Oaks conflates same sex marriage and relationships outside of wedlock. He cites rates of children being born outside of wedlock. There is nothing equal in the commitment/love of married persons and those who are not married. No same sex marriage has increased the rate of children born out of wedlock.
Conflating these things allows heterosexual members to equate infidelity and fornication with same sex marriage.
Oaks says, “The gospel plan that each family should follow to prepare for eternal life and exaltation is outlined in the Proclamation…”
“Converted Latter Day Saints believe that the Proclamation…is the Lord’s re-emphasis of the gospel truths we need to sustain us.”
The problem – Jesus never connected the gospel or eternal life to anything remotely resembling the Proclamation. Not in the New Testament or the Book of Mormon. And nothing Jesus did teach regarding salvation is in the Proclamation. The Proclamation is not the gospel.
The Proclamation and Oaks talk are almost exclusively focused on exaltation. Salvation, the Atonement and the gospel Jesus taught are at best an afterthought or a lessor gospel. And this is the real issue –
In the pursuit of exaltation, Mormons have completely disregarded and ignored whom we exclude on that basis. Meaning, if you are not on the path of exaltation within Mormonism, they will deny you the ordinances of salvation (baptism, gift of the Holy Ghost). Everything is judged on top tier membership in the Celestial Kingdom at the expense of everyone else.

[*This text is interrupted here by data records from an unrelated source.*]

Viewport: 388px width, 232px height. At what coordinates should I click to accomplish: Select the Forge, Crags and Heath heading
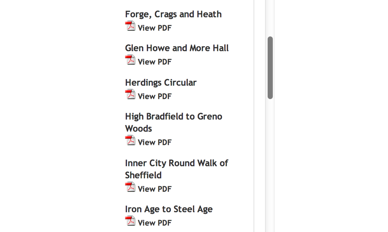173,14
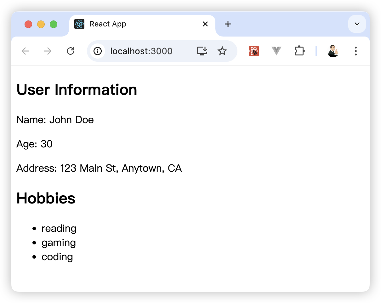Screen dimensions: 381x303
Task: Open Vue Devtools extension icon
Action: [276, 51]
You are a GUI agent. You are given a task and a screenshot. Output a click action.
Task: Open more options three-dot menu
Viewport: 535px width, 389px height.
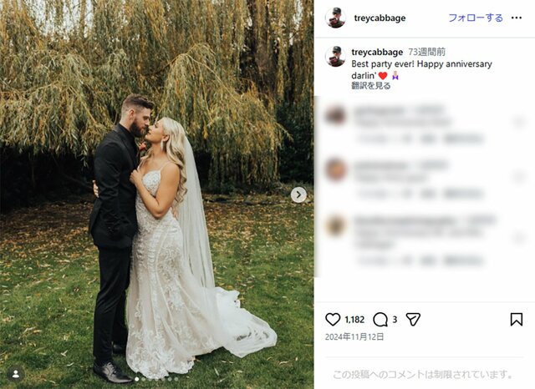pyautogui.click(x=517, y=18)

This is not the gospel Jesus taught. You can claim it is how it is revealed to modern prophets or is interpretation of Old Testament stories (Adam or Abraham), but you can’t claim it is the gospel Jesus taught (either in the Book of Mormon or New Testament).
And if the pursuit of Celestial exaltation harms or detracts from the work of salvation, I would suggest that you need to explore whether your doctrine of exaltation is accurate or not. Because God may have a problem with that.

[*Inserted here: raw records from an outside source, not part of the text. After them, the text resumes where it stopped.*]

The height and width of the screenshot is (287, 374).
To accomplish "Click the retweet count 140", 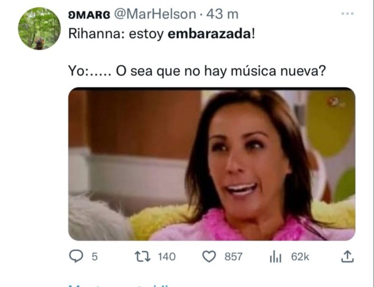I will (167, 257).
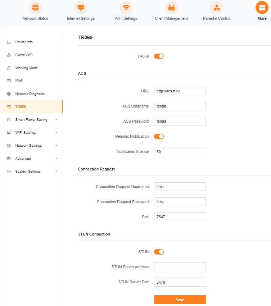Disable the TR069 toggle switch
The height and width of the screenshot is (306, 271).
pyautogui.click(x=159, y=56)
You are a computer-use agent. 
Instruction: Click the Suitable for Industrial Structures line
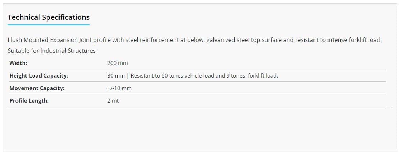tap(51, 51)
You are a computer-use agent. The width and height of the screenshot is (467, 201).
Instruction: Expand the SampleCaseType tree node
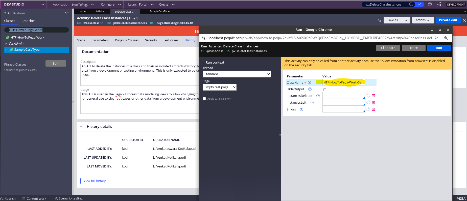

Because even of his apostles Jesus begs, “Feed my sheep. Feed my sheep. Feed my sheep.”
For those wondering why Elder Oaks would speak against same-sex marriage (again) in such strong language in General Conference, there is actually very good reason. The position of the Church is teetering on the edge of collapse. Not only is same sex marriage legal, but some courageous members are on a historical, biological and theological basis completely unraveling the Church’s weak position.
Recently, Bryce Cook‘s essay “What Do We Know of God’s Will For His LGBT Children? An Examination of the LDS Church’s Position on Homosexuality” does a complete review of the theological, ethical and moral stand of the Church.

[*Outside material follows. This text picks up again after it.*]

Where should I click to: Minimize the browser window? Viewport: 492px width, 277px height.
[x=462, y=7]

Last week, Greg Prince gave a lecture at the University of Utah that establishes without question that homosexuality is biological. He also notes that the Church’s position on homosexuality has been changing and backtracking (not eternal and unchanging) since the 1960s and 1970s. The fact that the Church’s position has changed isn’t a problem unless you hold to belief that Church doctrine never changes.
Greg Prince is also finalizing a history called Mormon and Gay which is a comprehensive history of the Church’s history with LGBT issues. Greg is an accomplished and published historian.
So, there is plenty of powerful information out in the world that Elder Oaks needs to scare members away from in order to maintain the current status-quo in the Church. Much like how the Exclusion Policy was intended to limit members being exposed to healthy, happy same sex couples. It’s not the children of said marriages being protected, but the cognitive dissonance of the members.